- Parts of the exercise
A. Can you reproduce, word for word, the section of the forum post on whether the brain alone creates reality that begins at the words "This is the mechanical" and stops after "what I seek."?
B. How would the forum post on whether the brain alone creates reality carry on past its final line? Extend it from there.

I particularly liked:

willow said:
the consistency of certain phenomena across cultures and time-periods suggests that something else is happening
 
Quote:
"But who knows really, the consistency of certain phenomena across cultures and time-periods suggests that something else is happening. I tend to believe though that the brain can do way more then we acknowledge. I don't think its hard to imagine that the brain could be the only thing in existence, as it appears to have the ability to create every single other phenomena, sensory and otherwise (or at least, the brain appears integral to the experience or ocurrence of such phenomena). "


This is the basis of my thinking. Sort of the spring board to start from.


Quote:
The brain creates a compelling illusion of reality based on things like its electromagnetic sensing organs, which organise otherwise meaningless information into something 'coherent'. If the brain is clearly able to do this constantly, to create an integrated whole out of randomness, it makes me wonder just how much of a role it plays in everything, in a creative, not just receptive, manner."

This is the mechanical aspect that we all accept.
I believe the molecular level of the living brain is triggered by something non molecular. I just don't know what yet. Understood it is difficult to quantify anything non molecular...
There is a door (metaphorically speaking), and that is what I seek.
 
Th problem I have with the idea that it is all brain is multi-layered.

One is that for a brain to exist as it is, we need the body and the body needs the world and physics tells us the world isn't really there. Maybe physics is totally wrong but currently it looks reasonably solid (I like puns) on the idea that nothing is solid. If there is no evidence for anything other than brain, there is also no evidence for brain itself. When we get down to it we could easily just be awareness, fed a scenario directly (or creating it) that shows only appearance of reality with no substance at all except in our perceptions.

There's also biology counting against the brain as sole arbiter of reality. Cells all work in one specific way - a signal comes in and the cell does stuff.. The problem is, ALL cells work this way. So... that begs the question - how do we decide to do anything? Move an arm, have a thought, consider the brain - all these need initiation and cells can't do it.

There's also the field we can see in action when the brain is functioning. It is multilayered and quite complex and responsive - if the brain is paramount, what is the field doing?

Also, where do we go when unconscious? The brain shuts right down under anaesthetic but people still sometimes recall what has occurred in the theatre.

Why would a brain need to dream?

- Given material
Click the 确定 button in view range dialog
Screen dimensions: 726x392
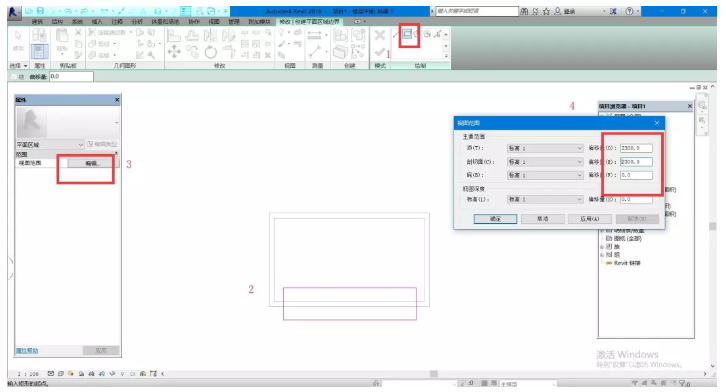tap(495, 219)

- Responses
A.
This is the mechanical aspect that we all accept.
I believe the molecular level of the living brain is triggered by something non molecular. I just don't know what yet. Understood it is difficult to quantify anything non molecular...
There is a door (metaphorically speaking), and that is what I seek.

B.
I think Minds are what brains do, aside from providing the switching gear to interact with the solid world. And I think Minds are the means by which Consciousness can interact and inter-react with reality.

As far as I can see, there are only 2 things which exist, consciousness and the universe, and the universe is, at best, an uncertain proposition. :)D told you I like puns...)

It seems to me the senses we use are limiters, ways to reduce what we perceive, and the brain is a part of that system. To me that offers a possible explanation for the glimpses and clues we get of a vaster world, a beyond-reality realness where connections happen and some can be overwhelmed by the inflow. It may be that hallucinogenics can take us there and the entities we meet while so engaged are consciousnesses beyond the limited world we are working our way through.
 
Quote: ( I haven't figured out the highlight quote system yet)

"I think Minds are what brains do, aside from providing the switching gear to interact with the solid world. And I think Minds are the means by which Consciousness can interact and inter-react with reality.


As far as I can see, there are only 2 things which exist, consciousness and the universe, and the universe is, at best, an uncertain proposition. (:D told you I like puns...)

It seems to me the senses we use are limiters, ways to reduce what we perceive, and the brain is a part of that system. To me that offers a possible explanation for the glimpses and clues we get of a vaster world, a beyond-reality realness where connections happen and some can be overwhelmed by the inflow. It may be that hallucinogenics can take us there and the entities we meet while so engaged are consciousnesses beyond the limited world we are working our way through".



We are on the same path. The "Mind" is something more than the molecular structure of the brain. Most of us accept this as an unproven / as of yet non provable truth.
I an on a path that is leading toward whatever DMT does as the inner workings of a lock that keeps us from knowing what the answer is.
N,N-Dimethyltryptamine is (to me) the clue to the solution of our very core. What we are in effect.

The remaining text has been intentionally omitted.